# [Raw data]
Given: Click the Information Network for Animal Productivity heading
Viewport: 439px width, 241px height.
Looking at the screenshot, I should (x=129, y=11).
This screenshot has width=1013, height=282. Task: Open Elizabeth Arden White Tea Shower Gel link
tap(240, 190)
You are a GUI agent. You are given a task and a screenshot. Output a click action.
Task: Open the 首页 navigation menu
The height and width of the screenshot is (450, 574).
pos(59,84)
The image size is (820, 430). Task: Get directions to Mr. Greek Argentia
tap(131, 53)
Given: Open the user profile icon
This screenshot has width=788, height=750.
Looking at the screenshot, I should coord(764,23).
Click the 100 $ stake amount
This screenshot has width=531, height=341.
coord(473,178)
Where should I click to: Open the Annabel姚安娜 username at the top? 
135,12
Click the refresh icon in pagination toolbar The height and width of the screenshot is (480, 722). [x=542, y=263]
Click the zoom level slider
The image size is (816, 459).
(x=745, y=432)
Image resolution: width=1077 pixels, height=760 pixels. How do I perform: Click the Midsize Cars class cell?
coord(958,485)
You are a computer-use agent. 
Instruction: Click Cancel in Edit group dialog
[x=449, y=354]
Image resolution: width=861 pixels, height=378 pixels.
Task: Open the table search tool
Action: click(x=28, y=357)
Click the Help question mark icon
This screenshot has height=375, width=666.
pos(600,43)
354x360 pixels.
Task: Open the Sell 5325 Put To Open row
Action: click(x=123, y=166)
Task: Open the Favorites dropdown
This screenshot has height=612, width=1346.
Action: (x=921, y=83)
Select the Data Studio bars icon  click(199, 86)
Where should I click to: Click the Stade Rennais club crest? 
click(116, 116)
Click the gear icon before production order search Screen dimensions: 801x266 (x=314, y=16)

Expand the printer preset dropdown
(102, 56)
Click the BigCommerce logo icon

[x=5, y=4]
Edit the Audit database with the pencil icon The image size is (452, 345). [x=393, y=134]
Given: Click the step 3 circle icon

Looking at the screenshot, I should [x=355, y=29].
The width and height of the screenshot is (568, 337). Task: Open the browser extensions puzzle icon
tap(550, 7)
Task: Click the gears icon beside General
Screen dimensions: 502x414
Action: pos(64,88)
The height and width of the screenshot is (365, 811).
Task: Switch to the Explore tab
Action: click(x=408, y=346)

# [Problem to work on]
I need each of the entries above printed again exactly.

# [Your response]
Given: Click the Information Network for Animal Productivity heading
Viewport: 439px width, 241px height.
Looking at the screenshot, I should (x=129, y=11).
This screenshot has width=1013, height=282. Task: Open Elizabeth Arden White Tea Shower Gel link
tap(240, 190)
You are a GUI agent. You are given a task and a screenshot. Output a click action.
Task: Open the 首页 navigation menu
The height and width of the screenshot is (450, 574).
pos(59,84)
The image size is (820, 430). Task: Get directions to Mr. Greek Argentia
tap(131, 53)
Given: Open the user profile icon
This screenshot has width=788, height=750.
Looking at the screenshot, I should coord(764,23).
Click the 100 $ stake amount
This screenshot has width=531, height=341.
coord(473,178)
Where should I click to: Open the Annabel姚安娜 username at the top? 
135,12
Click the refresh icon in pagination toolbar The height and width of the screenshot is (480, 722). [x=542, y=263]
Click the zoom level slider
The image size is (816, 459).
(x=745, y=432)
Image resolution: width=1077 pixels, height=760 pixels. How do I perform: Click the Midsize Cars class cell?
coord(958,485)
You are a computer-use agent. 
Instruction: Click Cancel in Edit group dialog
[x=449, y=354]
Image resolution: width=861 pixels, height=378 pixels.
Task: Open the table search tool
Action: click(x=28, y=357)
Click the Help question mark icon
This screenshot has height=375, width=666.
pos(600,43)
354x360 pixels.
Task: Open the Sell 5325 Put To Open row
Action: click(x=123, y=166)
Task: Open the Favorites dropdown
This screenshot has height=612, width=1346.
Action: (x=921, y=83)
Select the Data Studio bars icon  click(199, 86)
Where should I click to: Click the Stade Rennais club crest? 
click(116, 116)
Click the gear icon before production order search Screen dimensions: 801x266 (x=314, y=16)

Expand the printer preset dropdown
(102, 56)
Click the BigCommerce logo icon

[x=5, y=4]
Edit the Audit database with the pencil icon The image size is (452, 345). [x=393, y=134]
Given: Click the step 3 circle icon

Looking at the screenshot, I should [x=355, y=29].
The width and height of the screenshot is (568, 337). Task: Open the browser extensions puzzle icon
tap(550, 7)
Task: Click the gears icon beside General
Screen dimensions: 502x414
Action: pos(64,88)
The height and width of the screenshot is (365, 811).
Task: Switch to the Explore tab
Action: click(x=408, y=346)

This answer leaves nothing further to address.